Excerpted text START

Our Court of Appeal in V.J.F. v. S.K.W., 2016 BCCA 186 spoke on this issue of excluded property and the presumption of advancement under the Family Law Act.
The parties were married for almost 10 years in a traditional marriage. Throughout the marriage, the Husband worked for P Co. and during the marriage he became a senior executive and part of his boss’ “inner circle”. The Wife was working in sales in the beginning of the marriage and ceased working outside of the home in 2005 to be a “stay-at-home mother”. The parties had three children, two boys age nine and seven at the time of trial, and a daughter, age four.
The family home in Richmond was purchased by the Husband in October, 2003 using his funds for the down payment in his sole name. In 2010, he transferred title to the Richmond Property to the Wife’s sole name.

Excerpted text END

- Required actions
1. Copy the part of the case summary starting at "The family home" and ending at "Wife’s sole name.".
2. According to the case summary, in what year did the Husband transfer title to the Richmond Property into the Wife's sole name?
3. Continue the case summary from its last sentence.
The material that follows the case summary is not needed for any of this work.

Raw data START

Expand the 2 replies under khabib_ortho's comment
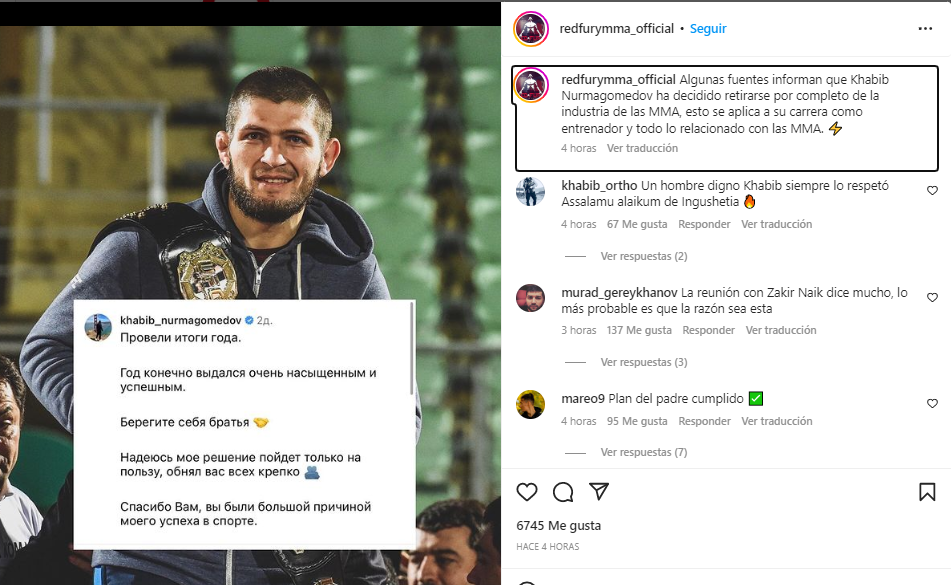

Raw data END

- Results for the exercise
1.
The family home in Richmond was purchased by the Husband in October, 2003 using his funds for the down payment in his sole name. In 2010, he transferred title to the Richmond Property to the Wife’s sole name.

2. 2010

3.
In 2010, M.I., the Husband’s boss was diagnosed with terminal cancer. The Husband, as a member of the inner circle, was asked to continue with P. Co. to wind up M.I.’s corporate holdings and administer his estate. M.I. decided to give $2 million to each member of his inner circle on his death. The Husband received the $2 million gift from M.I. in August 2011 and used the majority of the funds to purchase property in Vancouver for the parties to build their dream home. The Vancouver property was purchased in the Wife’s sole name. The Husband transferred the Richmond Property to the Wife’s sole name and purchased the Vancouver property in the Wife’s sole name for the same reason: creditor protection (the Husband’s own testimony) and as part of his overall plan to benefit his Wife and family (documentation/evidence and testimony of the Husband, the Wife and a financial planner they saw at the time of transfer). The parties separated in early 2013, prior to the completion of the new house on the Vancouver property (only the foundation work had been completed). The parties would have incurred a loss of $500,000 if they had of sold it as it existed at separation so they agreed to proceed with the construction of the home, drawing from a line of credit by over $1 million that was registered against the Richmond property. The Vancouver property was eventually completed in 2013 and sold for $3.55 million in late 2013. After payment of the Richmond line of credit and other expenses related to the sale, the parties had approximately $2 million in sale proceeds which were held in trust until trial.